▶ GIVEN RECORDS
--
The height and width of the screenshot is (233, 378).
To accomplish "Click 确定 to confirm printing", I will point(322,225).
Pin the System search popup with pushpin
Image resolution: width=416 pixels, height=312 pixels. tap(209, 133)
--
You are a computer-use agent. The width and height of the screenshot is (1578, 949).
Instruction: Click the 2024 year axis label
--
Your reply should be a single number: the count of lines above that include the string "Click".

2